Komitmen Berantas TPPO dan TPPM di Perbatasan, Imigrasi Perkuat Pengawasan

NUNUKAN – Kepala Kantor Imigrasi Kelas II TPI Nunukan, Adrian Soetrisno, secara resmi menghadiri pembukaan Rapat Koordinasi Pencegahan Tindak Pidana Perdagangan Orang (TPPO) dan Tindak Pidana Penyelundupan Manusia (TPPM) di Perbatasan Melalui Kerja Sama dengan Organisasi Internasional, yang dirangkaikan dengan Lokakarya Training Need Analysis, pada Senin (5/8) di Balikpapan, Kaltim.

Kegiatan ini menjadi ruang strategis untuk memperkuat sinergi lintas sektor dalam penanganan kejahatan transnasional, khususnya di wilayah perbatasan yang rawan dijadikan jalur masuk maupun keluar bagi praktik perdagangan orang dan penyelundupan manusia.

Pembahasan dalam rapat ini tidak hanya menyoroti tantangan operasional di lapangan, tetapi juga fokus pada penguatan kapasitas sumber daya manusia melalui pendekatan berbasis kebutuhan pelatihan (training need analysis).

Kehadiran berbagai pemangku kepentingan, termasuk jajaran Direktorat Jenderal Imigrasi, perwakilan organisasi internasional, aparat penegak hukum, dan Kantor Imigrasi dari wilayah perbatasan, seperti Nunukan, menunjukkan adanya kesadaran bersama bahwa penanganan TPPO dan TPPM tidak bisa dilakukan secara parsial. Diperlukan kolaborasi yang terintegrasi, berbasis data, serta penguatan koordinasi antarlembaga.

▶ _Daftar Data_
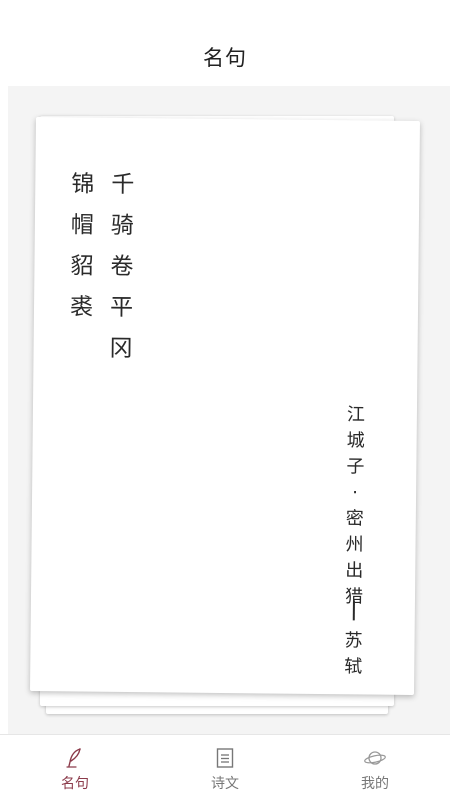 The width and height of the screenshot is (450, 800). Describe the element at coordinates (356, 441) in the screenshot. I see `source-char: 城` at that location.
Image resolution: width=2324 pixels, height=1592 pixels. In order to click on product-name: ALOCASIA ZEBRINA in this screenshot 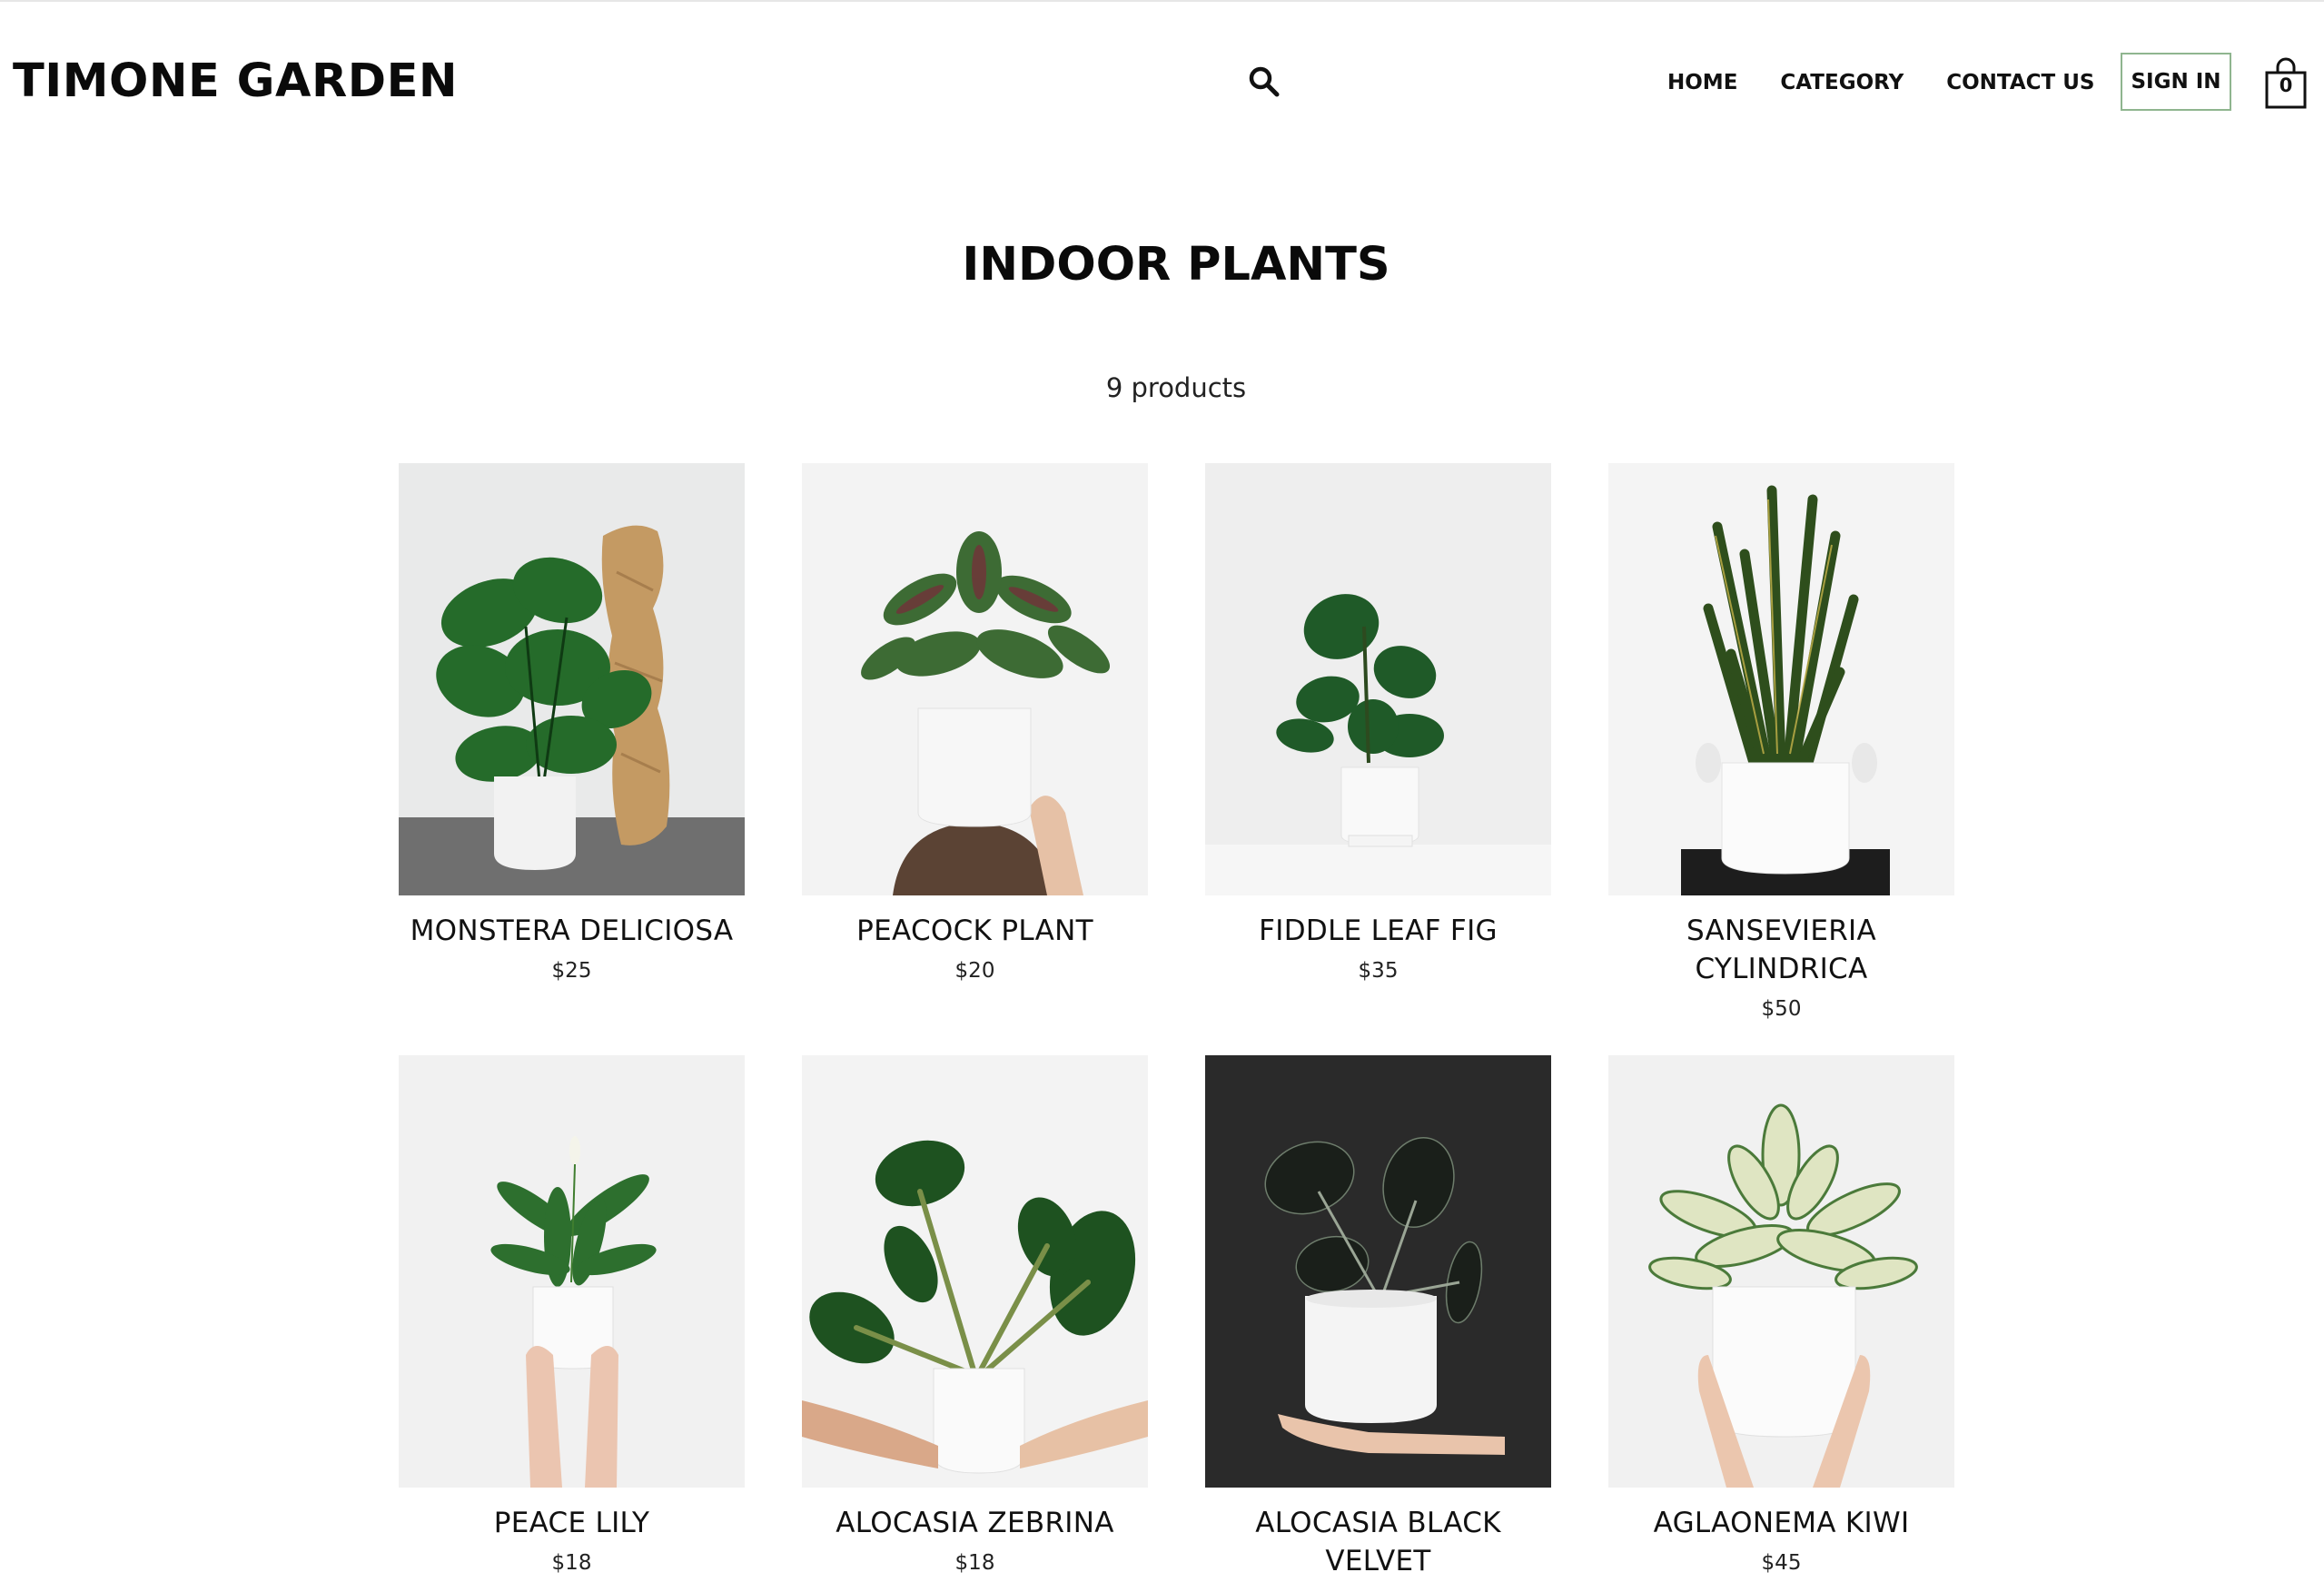, I will do `click(975, 1523)`.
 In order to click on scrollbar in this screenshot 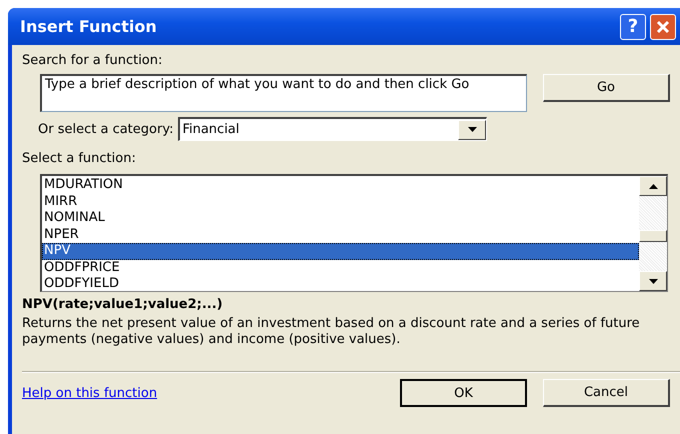, I will do `click(653, 234)`.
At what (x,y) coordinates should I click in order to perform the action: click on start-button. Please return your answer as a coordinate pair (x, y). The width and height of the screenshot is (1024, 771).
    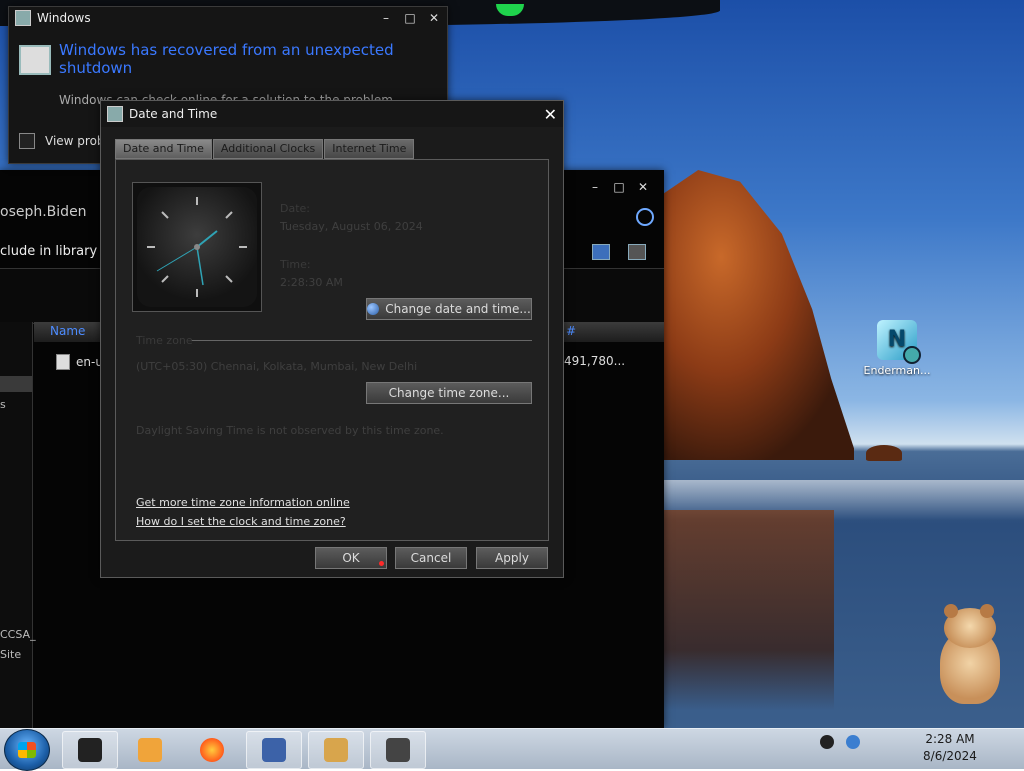
    Looking at the image, I should click on (27, 750).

▶ _Soal untuk Dikerjakan_
1) Tuliskan kembali tanpa perubahan bagian berita tentang pencegahan TPPO dan TPPM di perbatasan, mulai dari "Kegiatan ini menjadi" dan berakhir pada "penguatan koordinasi antarlembaga.".
2) Kembalikan baris-baris daftar itu persis seperti aslinya, mulai dari baris yang memuat "At what (x,y)" dan berakhir pada akhir daftar. Jangan sertakan gambar dalam jawaban.
Berita dan daftar di atas diambil dari sumber yang berbeda.

▶ _Jawaban yang Diharapkan_
1)
Kegiatan ini menjadi ruang strategis untuk memperkuat sinergi lintas sektor dalam penanganan kejahatan transnasional, khususnya di wilayah perbatasan yang rawan dijadikan jalur masuk maupun keluar bagi praktik perdagangan orang dan penyelundupan manusia.

Pembahasan dalam rapat ini tidak hanya menyoroti tantangan operasional di lapangan, tetapi juga fokus pada penguatan kapasitas sumber daya manusia melalui pendekatan berbasis kebutuhan pelatihan (training need analysis).

Kehadiran berbagai pemangku kepentingan, termasuk jajaran Direktorat Jenderal Imigrasi, perwakilan organisasi internasional, aparat penegak hukum, dan Kantor Imigrasi dari wilayah perbatasan, seperti Nunukan, menunjukkan adanya kesadaran bersama bahwa penanganan TPPO dan TPPM tidak bisa dilakukan secara parsial. Diperlukan kolaborasi yang terintegrasi, berbasis data, serta penguatan koordinasi antarlembaga.

2)
At what (x,y) coordinates should I click in order to perform the action: click on start-button. Please return your answer as a coordinate pair (x, y). The width and height of the screenshot is (1024, 771).
    Looking at the image, I should click on (27, 750).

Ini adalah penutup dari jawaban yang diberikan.